= GIVEN INSTRUCTION A =
Reproduce the part of the wedding invitation stories below that runs between "BGen. and Mrs. John" and "an etiquette book.", inclusive.
= GIVEN INSTRUCTION B =
Write the next part of the wedding invitation stories below, beginning right after the final sentence shown.

= EXCERPTED PASSAGE =
My mother was recently invited to a wedding in which she received a very nice invitation, It was the little typed note that accompanied it that was the kicker. 

Mr. and Miss John Doe do not have a lot of money so they are asking that everyone pay their own dinner, it will be 20 dollars per person, also in lieu of gifts please make a monetary contribution to help Mr. John Doe move to Canada. 

Needless to say my parents will not be attending the wedding and if they are to send a gift it will not be money.

Invitations0801-05


 

My step-son is getting married and the wedding invitations came in a timely fashion. This is not so much an invitation faux pas - they are a little over the top with purple flower petals adorning them - it is the way the invites were addressed. Bizarre. My mother-in-law got hers first and called me laughing hysterically. The envelope was addressed:   

BGen. and Mrs. John (insert middle name) Jr. and Lea Smith, U.S.A.F.., Retired   

Huh? Who is Mrs. John and who is Lea Smith? Mine was even worse:   

Dr. and Mrs. John (middle name) III and Sue Smith and Children   

Do the children belong to Mrs. John III or Sue Smith? And the children are all over the age of 21 and should have had their own invitations. I started calling everyone and almost all of the invites had some strange/inappropriate wording. Our soon to be daughter-in-law simply didn't have a clue. My 85 year old mother is beloved by everyone but is wicked funny. Since my father died 10 years ago, my mother said her invitation should have been addressed (if you follow the "etiquette" the bride is using):   Mr. and Mrs. David John Jr. Deceased and Lila Moore. Needless to say the poor girl is going to get an anonymous gift of an etiquette book.               

Invitations0926-05


 

Here's a Tacky invite or lack of one.... After being invited to an IL wedding (niece) and flying halfway across the country to attend (thousands of $$).  We were "told" that we were not invited to the rehearsal dinner.  That we "could meet up with the bridal party" at a later time so we could all "get together" at the club that they had designated.  The *bride (said niece) couldn't wait to see us.   Fine.  Insulted, yes.  Devastated, no.  So we do.  After flying 6 hours, hailing a cab, checking into the hotel, hailing another cab to "downtown".  Great club, fun place.  As long as you are 21 or over.  Carding at the door.  Fine, except that several of the "cousins" are not over 21.  We manage it, get all cousins in.  Bride greets us.  Very busy with BM's and wedding party.  VERY  short greeting.   Fine.  Fun club.  No tab, we all pay for our own.  Fine.  Lots of dancing, lots of drinking, fun club.  Very late in the very long evening, we find out the Bride and Groom have left, never said a word.  So much for being so glad that we could attend, and so happy to *see us.

Invitations0803-05


 

My cousin, “Lynn” sent an invitation to me and my parents.  Clearly, we were not on her “A” list of invitees because the RSVP date had already passed when she mailed the invitations, thus, we never could RSVP on time.  Also, she misspelled our surname and used my father’s nickname instead of his proper name.  Finally, she completely left off my name in the invitation (all the more reason why she didn’t get a gift from me personally) and included her gift registry information in the invitation.  People please, the correct way to do things is easily found out—go to the library or consult a reputable website.  I don’t understand why people persist in being so tacky in this age of information.

= DATASET CONTENT =

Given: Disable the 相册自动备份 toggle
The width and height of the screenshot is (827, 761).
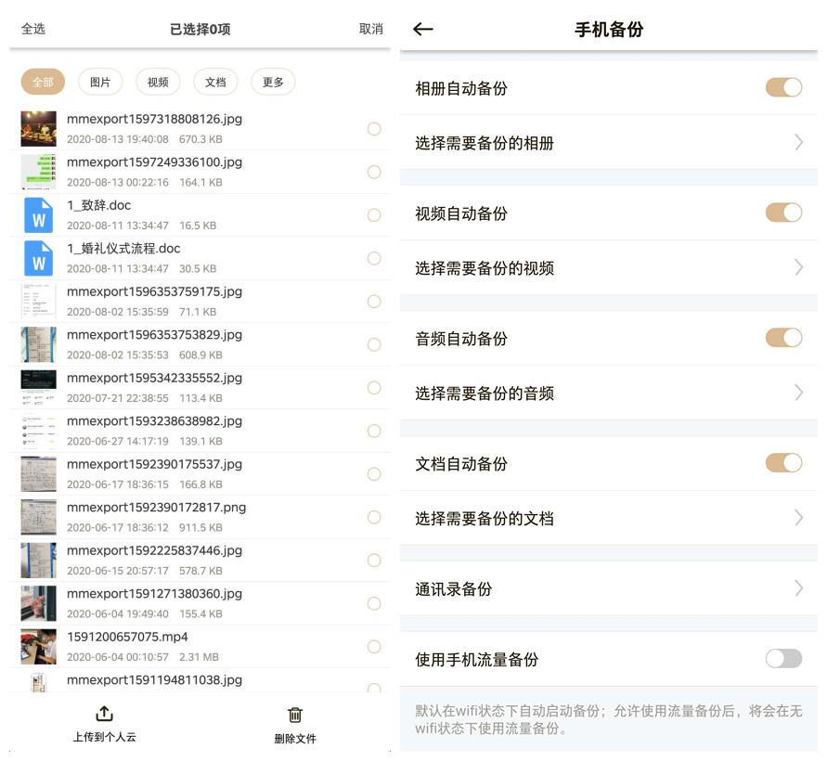Looking at the screenshot, I should pos(784,86).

= RESULT A =
BGen. and Mrs. John (insert middle name) Jr. and Lea Smith, U.S.A.F.., Retired   

Huh? Who is Mrs. John and who is Lea Smith? Mine was even worse:   

Dr. and Mrs. John (middle name) III and Sue Smith and Children   

Do the children belong to Mrs. John III or Sue Smith? And the children are all over the age of 21 and should have had their own invitations. I started calling everyone and almost all of the invites had some strange/inappropriate wording. Our soon to be daughter-in-law simply didn't have a clue. My 85 year old mother is beloved by everyone but is wicked funny. Since my father died 10 years ago, my mother said her invitation should have been addressed (if you follow the "etiquette" the bride is using):   Mr. and Mrs. David John Jr. Deceased and Lila Moore. Needless to say the poor girl is going to get an anonymous gift of an etiquette book.

= RESULT B =
Invitations0808-05


 

An acquaintance of mine is getting married at the end of the month.  I didn’t get invited to the wedding and I wasn’t surprised by this.  But I was surprised to get this the two week ago. The names have been change. I don’t even know what to say.

From: nroberts@anymail.com  
Sent: Thursday, July 07, 2005 9:19 PM
To:  Kathleen  Subject: Busy on July 30th?

Hey Kathy, > > Beth and I were hoping that you're free on July 30th and can come to our wedding.  If you are able to come can you please send me your  mailing address?  I thought I had it but appear to  have lost it in the shuffle.  

 I'm sorry we weren't able to send you an invitation sooner, my dad's family is huge and we had to make sure we weren't  going to exceed the reception hall limit before we could invite more of our friends. 

 Also, we'll be serving steak, chicken or fish at the reception, if you're able to come can you let me know what you'd  like? 

 Hope to see you soon!  Neil

 

Did they have to send me an email telling me I was on B list and they didn’t have enough people to fill up the room. 

Invitations0722-05


I received the invitation to my brother’s wedding the day after the wedding.

 Invitations0825-05


 

A "friend" was getting married to a guy we had all known for years, as we all went to college together. I had met this girl my first semester and by this point we had know each other for about 10 years. She went on and on about her upcoming nuptials from the moment they got engaged. I then received an invitation to the wedding shower, but no invitations to the wedding had been received yet, so I thought nothing of it. Right before I was going to RSVP that I would be in attendance at the shower, a friend mentioned that she had received her invite to the wedding. So I gave it a few more days, and a few more....no invitation.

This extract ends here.